═══ Provided entries ═══
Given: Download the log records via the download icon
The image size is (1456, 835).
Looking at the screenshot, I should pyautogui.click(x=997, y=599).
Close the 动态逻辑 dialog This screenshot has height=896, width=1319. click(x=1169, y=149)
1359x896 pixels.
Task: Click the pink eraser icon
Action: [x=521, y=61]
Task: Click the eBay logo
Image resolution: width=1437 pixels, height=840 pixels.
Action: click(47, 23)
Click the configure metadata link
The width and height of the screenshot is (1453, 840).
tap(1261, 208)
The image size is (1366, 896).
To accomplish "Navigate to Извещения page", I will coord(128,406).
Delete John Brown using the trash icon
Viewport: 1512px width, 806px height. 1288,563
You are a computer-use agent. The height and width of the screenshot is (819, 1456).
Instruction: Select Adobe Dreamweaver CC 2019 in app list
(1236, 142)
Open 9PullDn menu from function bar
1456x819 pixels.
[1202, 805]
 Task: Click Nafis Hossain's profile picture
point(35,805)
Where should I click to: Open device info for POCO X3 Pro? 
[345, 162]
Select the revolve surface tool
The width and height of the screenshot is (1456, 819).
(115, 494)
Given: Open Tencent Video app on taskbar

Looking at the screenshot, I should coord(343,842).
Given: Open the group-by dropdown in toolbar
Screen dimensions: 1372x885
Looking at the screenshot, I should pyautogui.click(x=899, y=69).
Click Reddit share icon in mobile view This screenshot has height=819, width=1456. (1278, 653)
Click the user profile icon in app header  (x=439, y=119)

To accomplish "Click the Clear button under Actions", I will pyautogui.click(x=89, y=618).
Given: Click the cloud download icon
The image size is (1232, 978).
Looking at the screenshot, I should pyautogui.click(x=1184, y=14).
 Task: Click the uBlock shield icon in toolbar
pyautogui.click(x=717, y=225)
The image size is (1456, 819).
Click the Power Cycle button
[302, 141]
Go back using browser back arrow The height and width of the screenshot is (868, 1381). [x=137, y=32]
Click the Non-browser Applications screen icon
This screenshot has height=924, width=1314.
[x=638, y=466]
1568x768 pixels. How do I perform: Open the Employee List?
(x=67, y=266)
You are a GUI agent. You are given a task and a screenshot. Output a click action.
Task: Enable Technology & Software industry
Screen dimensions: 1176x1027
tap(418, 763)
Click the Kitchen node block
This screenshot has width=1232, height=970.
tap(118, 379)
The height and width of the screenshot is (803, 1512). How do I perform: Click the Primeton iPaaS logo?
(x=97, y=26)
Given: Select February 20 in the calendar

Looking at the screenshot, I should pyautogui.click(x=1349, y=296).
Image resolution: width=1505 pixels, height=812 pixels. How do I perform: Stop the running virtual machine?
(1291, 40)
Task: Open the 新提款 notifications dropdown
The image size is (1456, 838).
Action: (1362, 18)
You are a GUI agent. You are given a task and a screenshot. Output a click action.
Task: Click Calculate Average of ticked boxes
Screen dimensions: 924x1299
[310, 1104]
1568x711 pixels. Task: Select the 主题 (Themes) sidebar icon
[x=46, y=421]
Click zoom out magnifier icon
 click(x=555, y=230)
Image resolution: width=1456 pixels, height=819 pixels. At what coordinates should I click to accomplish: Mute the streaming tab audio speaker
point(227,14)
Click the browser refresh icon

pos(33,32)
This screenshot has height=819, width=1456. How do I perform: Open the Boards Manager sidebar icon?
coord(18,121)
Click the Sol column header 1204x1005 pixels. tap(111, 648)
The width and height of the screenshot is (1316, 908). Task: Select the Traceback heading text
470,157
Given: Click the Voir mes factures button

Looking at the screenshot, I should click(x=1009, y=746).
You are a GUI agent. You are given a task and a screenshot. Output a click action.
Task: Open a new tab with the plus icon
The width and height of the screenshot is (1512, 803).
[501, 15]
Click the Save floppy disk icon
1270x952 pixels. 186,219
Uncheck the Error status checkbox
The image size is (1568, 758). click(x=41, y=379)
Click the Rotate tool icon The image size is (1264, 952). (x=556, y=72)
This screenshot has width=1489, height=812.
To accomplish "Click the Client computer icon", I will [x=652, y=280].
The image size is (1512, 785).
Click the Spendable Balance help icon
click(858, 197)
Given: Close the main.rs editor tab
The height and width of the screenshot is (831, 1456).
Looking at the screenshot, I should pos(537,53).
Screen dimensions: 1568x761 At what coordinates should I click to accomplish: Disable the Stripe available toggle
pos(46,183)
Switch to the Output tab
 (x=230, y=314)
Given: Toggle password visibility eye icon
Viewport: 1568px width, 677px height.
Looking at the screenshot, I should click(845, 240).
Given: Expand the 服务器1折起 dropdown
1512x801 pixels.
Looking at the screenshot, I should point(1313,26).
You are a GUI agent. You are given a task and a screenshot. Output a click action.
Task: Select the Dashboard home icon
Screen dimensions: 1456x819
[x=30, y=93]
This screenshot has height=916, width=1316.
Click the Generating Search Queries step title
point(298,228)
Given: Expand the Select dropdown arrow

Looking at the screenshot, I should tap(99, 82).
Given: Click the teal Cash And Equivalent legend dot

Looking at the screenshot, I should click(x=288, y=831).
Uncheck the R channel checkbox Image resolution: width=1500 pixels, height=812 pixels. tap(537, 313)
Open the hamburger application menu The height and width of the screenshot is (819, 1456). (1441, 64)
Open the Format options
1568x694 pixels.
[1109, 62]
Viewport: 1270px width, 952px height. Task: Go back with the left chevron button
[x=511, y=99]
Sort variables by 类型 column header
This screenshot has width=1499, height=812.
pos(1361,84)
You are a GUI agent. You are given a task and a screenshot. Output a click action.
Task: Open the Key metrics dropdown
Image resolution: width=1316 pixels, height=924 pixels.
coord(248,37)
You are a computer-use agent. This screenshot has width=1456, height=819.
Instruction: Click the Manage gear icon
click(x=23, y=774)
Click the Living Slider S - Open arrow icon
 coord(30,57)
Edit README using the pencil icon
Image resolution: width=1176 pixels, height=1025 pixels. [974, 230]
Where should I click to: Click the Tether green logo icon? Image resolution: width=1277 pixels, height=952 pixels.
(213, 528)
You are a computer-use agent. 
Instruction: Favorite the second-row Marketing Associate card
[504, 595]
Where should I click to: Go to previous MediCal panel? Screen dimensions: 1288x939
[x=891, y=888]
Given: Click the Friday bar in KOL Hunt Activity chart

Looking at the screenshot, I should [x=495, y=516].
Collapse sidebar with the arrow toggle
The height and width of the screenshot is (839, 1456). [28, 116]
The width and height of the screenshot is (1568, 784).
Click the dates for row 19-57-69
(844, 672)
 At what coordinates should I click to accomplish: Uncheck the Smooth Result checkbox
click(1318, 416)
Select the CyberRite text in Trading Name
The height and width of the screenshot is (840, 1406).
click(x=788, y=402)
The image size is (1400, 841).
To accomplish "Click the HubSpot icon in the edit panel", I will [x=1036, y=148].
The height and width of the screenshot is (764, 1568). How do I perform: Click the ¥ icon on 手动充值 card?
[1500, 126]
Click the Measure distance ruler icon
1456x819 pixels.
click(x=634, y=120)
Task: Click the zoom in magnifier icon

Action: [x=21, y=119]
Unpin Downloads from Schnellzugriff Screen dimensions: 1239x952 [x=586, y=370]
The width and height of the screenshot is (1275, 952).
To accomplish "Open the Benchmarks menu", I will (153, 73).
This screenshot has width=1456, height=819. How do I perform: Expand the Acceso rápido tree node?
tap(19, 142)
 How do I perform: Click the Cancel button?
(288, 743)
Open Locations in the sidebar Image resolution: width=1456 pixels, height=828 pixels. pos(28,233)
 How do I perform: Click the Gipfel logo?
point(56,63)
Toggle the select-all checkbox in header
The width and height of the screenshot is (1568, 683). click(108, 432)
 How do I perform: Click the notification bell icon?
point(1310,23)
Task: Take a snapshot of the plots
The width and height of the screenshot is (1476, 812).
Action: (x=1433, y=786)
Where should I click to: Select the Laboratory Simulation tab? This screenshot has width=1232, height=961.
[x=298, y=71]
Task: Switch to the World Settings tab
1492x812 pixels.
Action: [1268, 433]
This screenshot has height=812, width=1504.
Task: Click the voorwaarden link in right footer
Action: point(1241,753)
═══
> What the exercise asks
The lines that mention the word "column" should be pulled from the records above.

> Result for this exercise
Click the Sol column header 1204x1005 pixels. tap(111, 648)
Sort variables by 类型 column header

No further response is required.